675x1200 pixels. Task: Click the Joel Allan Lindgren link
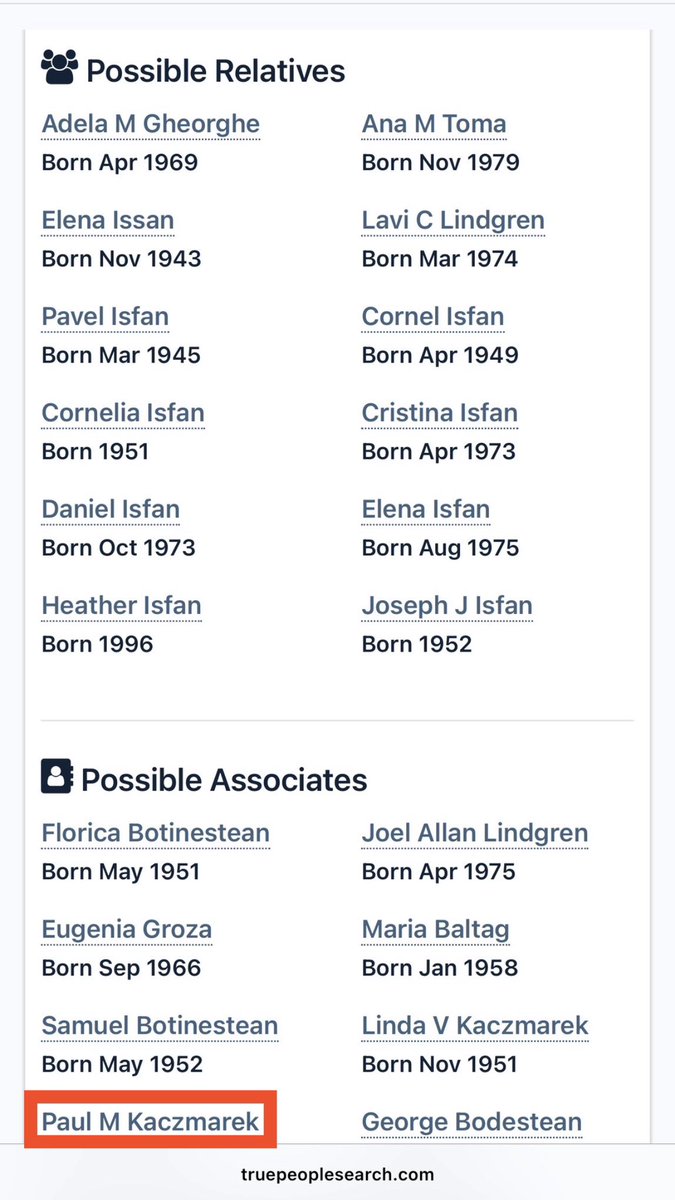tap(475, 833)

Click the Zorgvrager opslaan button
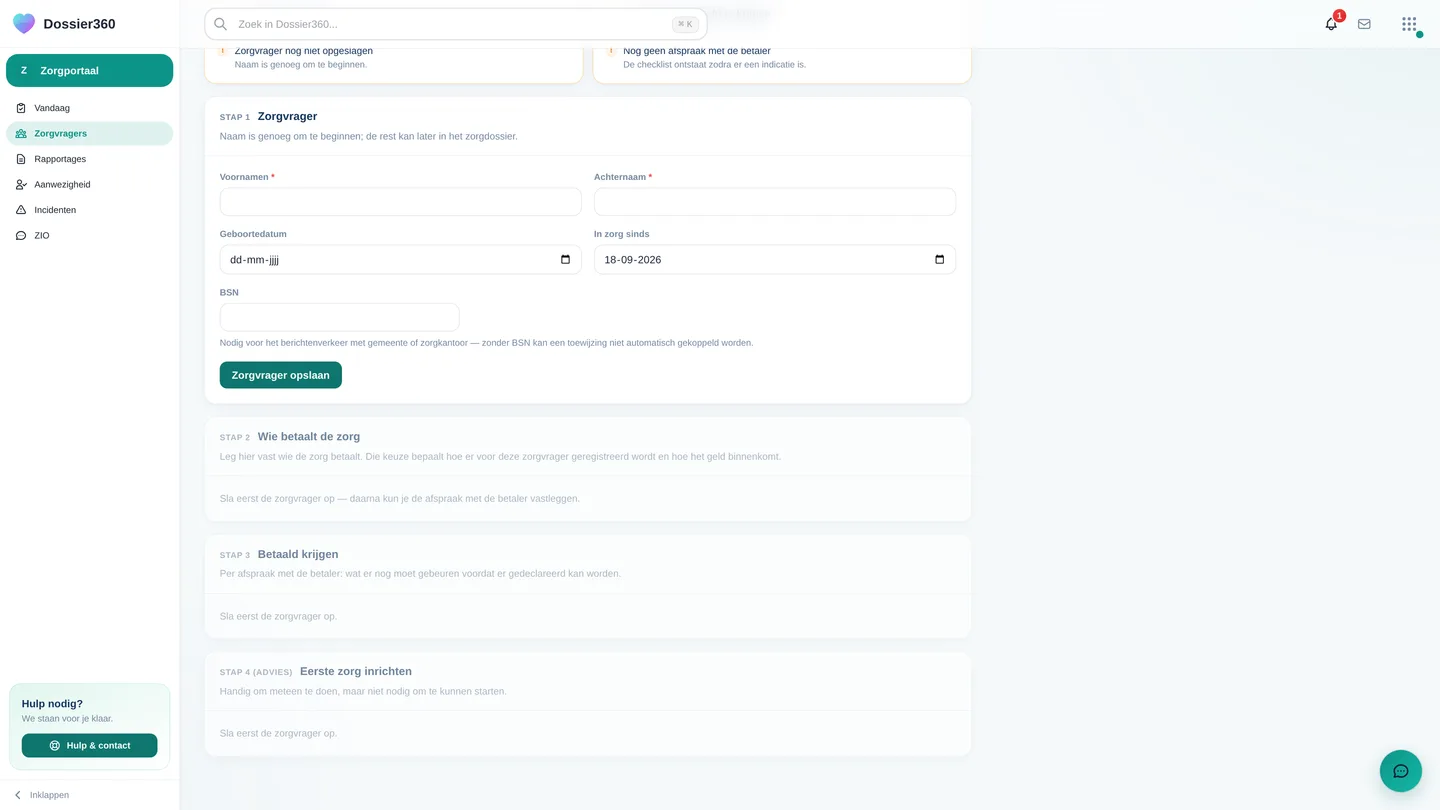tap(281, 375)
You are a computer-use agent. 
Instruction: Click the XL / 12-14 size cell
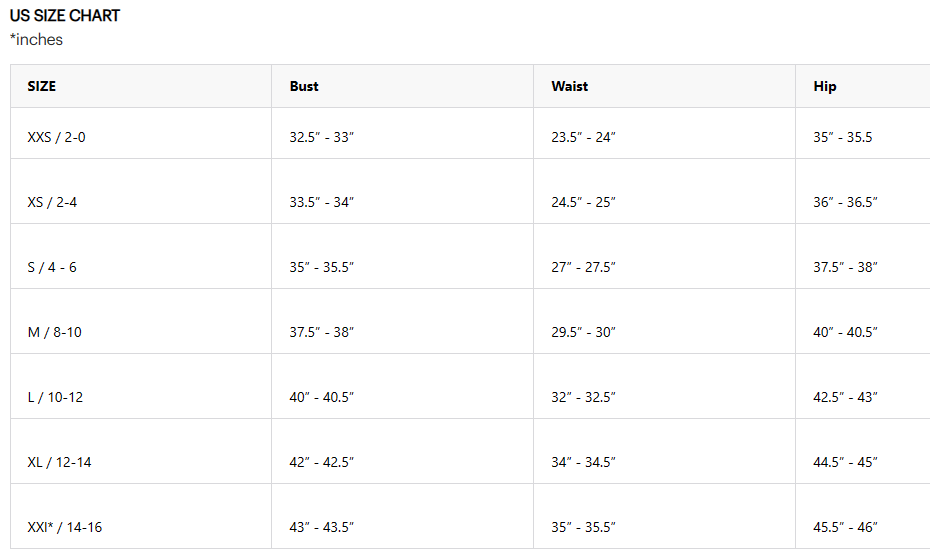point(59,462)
---
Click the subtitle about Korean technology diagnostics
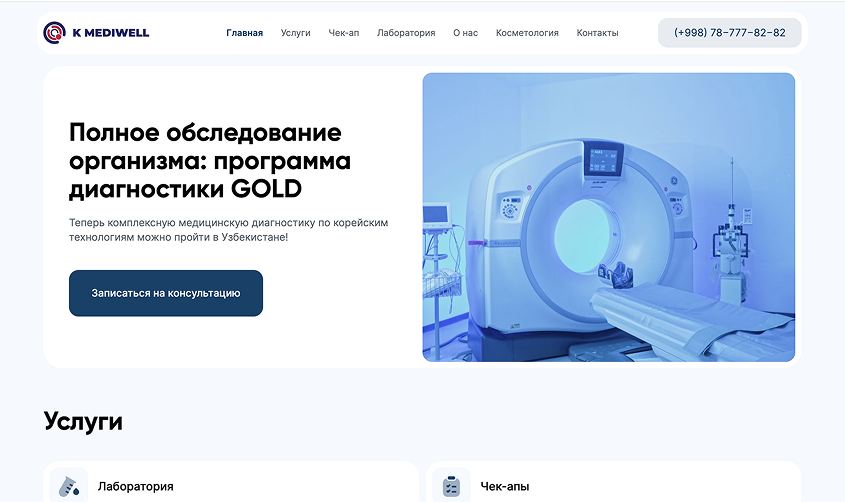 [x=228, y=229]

» WHAT THE EXERCISE ASKS: Starting at the line containing "Click the subtitle" and ending at the line containing "[x=228, y=229]", rewrite those lines with "diagnostics" replaced by "research" and everything else unchanged, leaving out the pictures.

» OUTPUT FOR THIS EXERCISE:
Click the subtitle about Korean technology research
 [x=228, y=229]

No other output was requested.